*SCHRIFTLICHE AUFGABE*.
Schreibe den Abschnitt des Lesetextes von "Zur Erinnerung: Carlsen, Weltmeister" bis "ihn zu spielen." noch einmal ab und tausche dabei "Weltmeister" gegen "Titelträger" aus.

Bild: Nachdenksportler: Magnus Carlsen hat mit seinen Betrugsvorwürfen die gan…
Fan sein ist fürwahr ein Tor zur Welt. Vor zwei Jahren begann ich, mich
intensiver für Schach zu interessieren. Jetzt bin ich deswegen sehr
informiert über die Produktpalette diverser Sexspielzeuge. Wer weiß, wozu
das noch einmal gut sein wird. Der immer noch gärende Skandal rund [1][um
Hans Niemann und Magnus Carlsen] beschäftigt die Community nach wie vor.
Zur Erinnerung: Carlsen, Weltmeister und aktuell stärkster Spieler,
vielleicht aller Zeiten, bezichtigte den 19-jährigen Niemann des Betrugs
und weigert sich seither, gegen ihn zu spielen.

*BEREITGESTELLTE DATEN*.

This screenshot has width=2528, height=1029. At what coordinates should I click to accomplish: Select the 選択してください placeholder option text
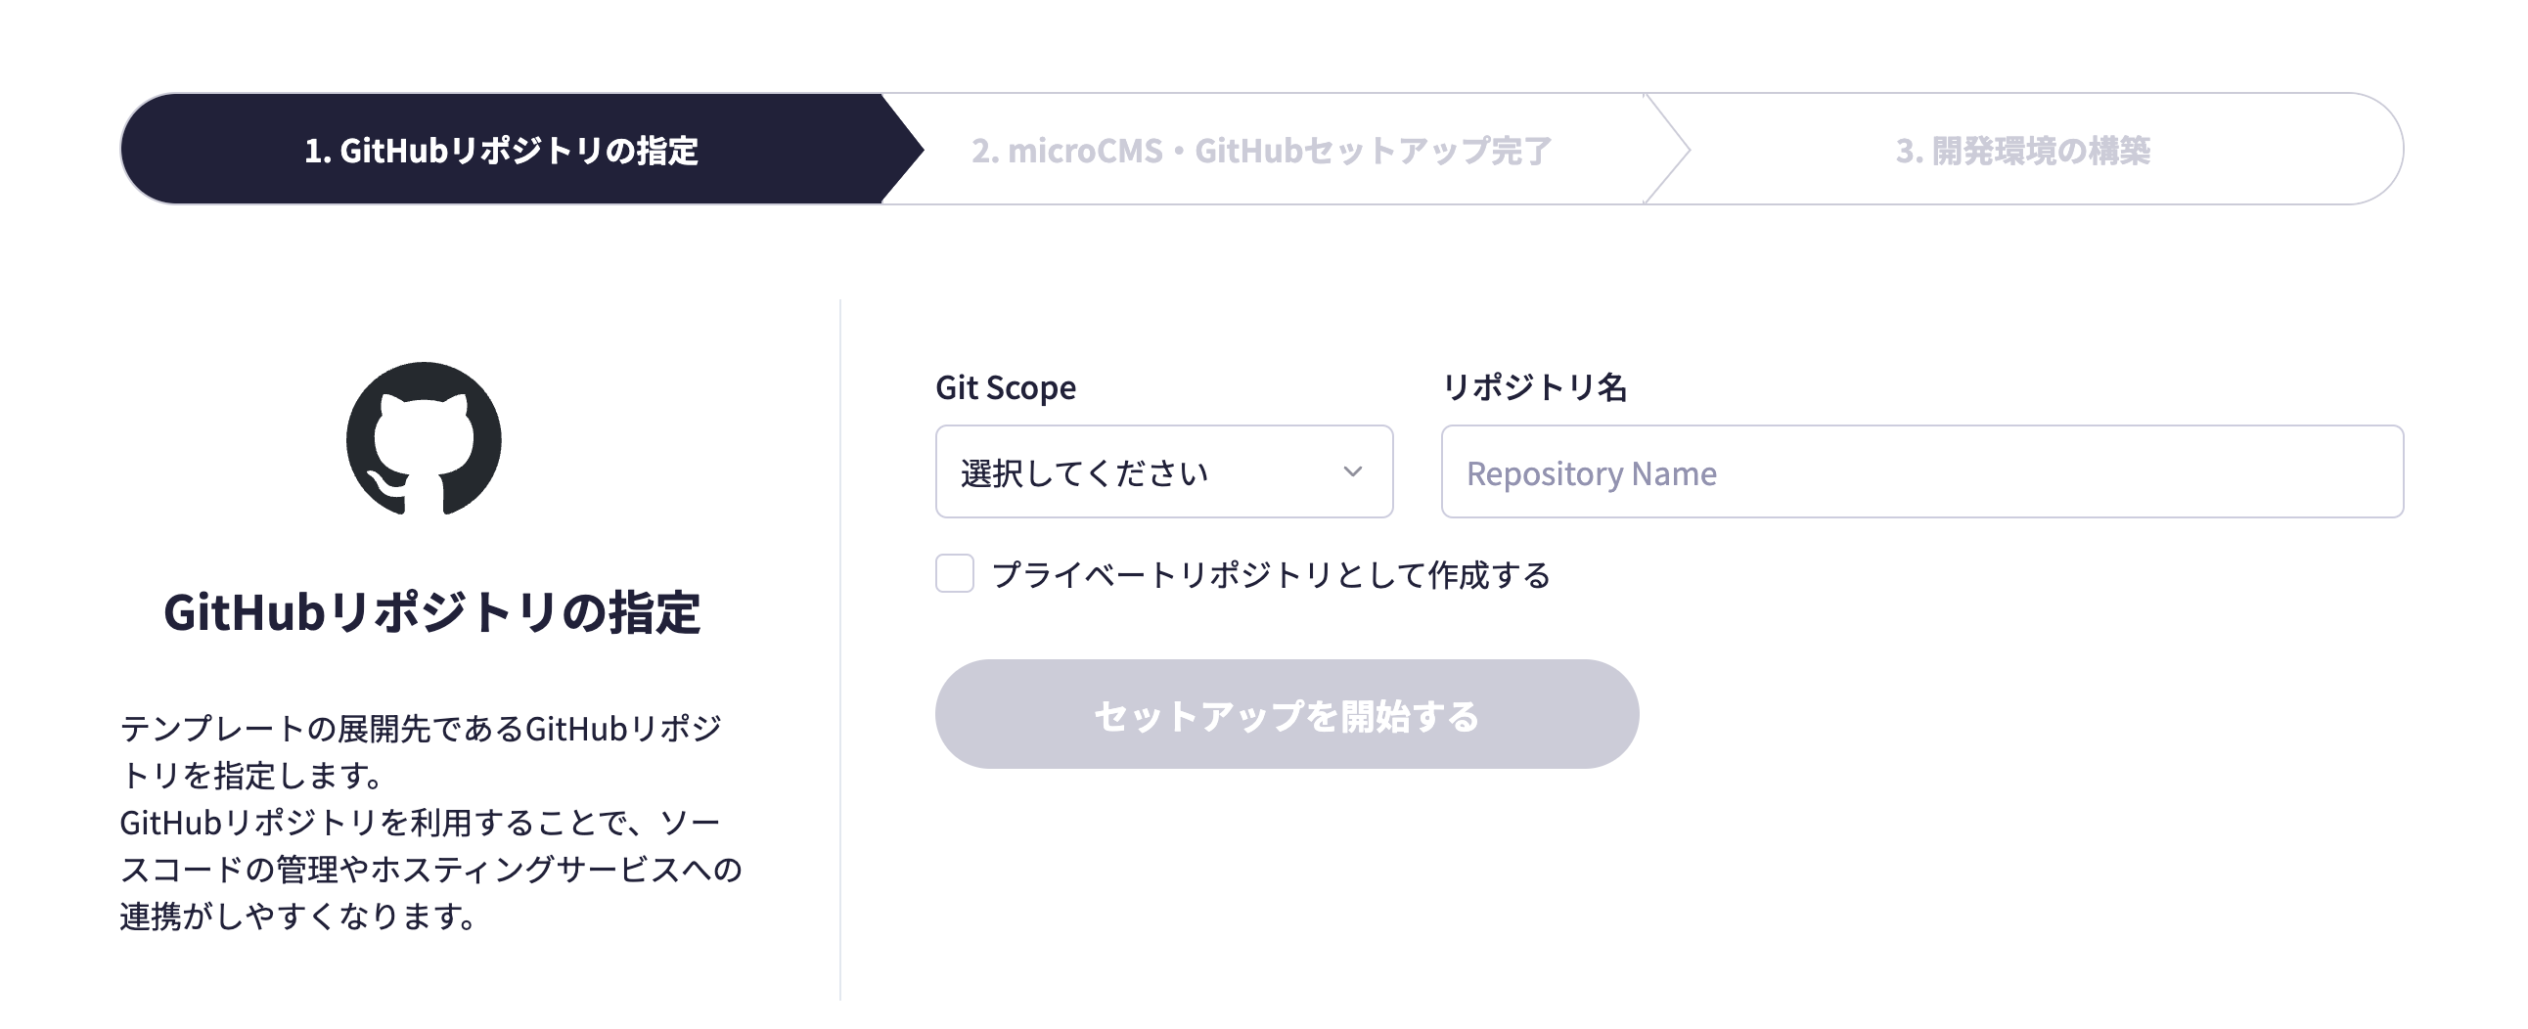point(1083,474)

*LÖSUNG*.
Zur Erinnerung: Carlsen, Titelträger und aktuell stärkster Spieler,
vielleicht aller Zeiten, bezichtigte den 19-jährigen Niemann des Betrugs
und weigert sich seither, gegen ihn zu spielen.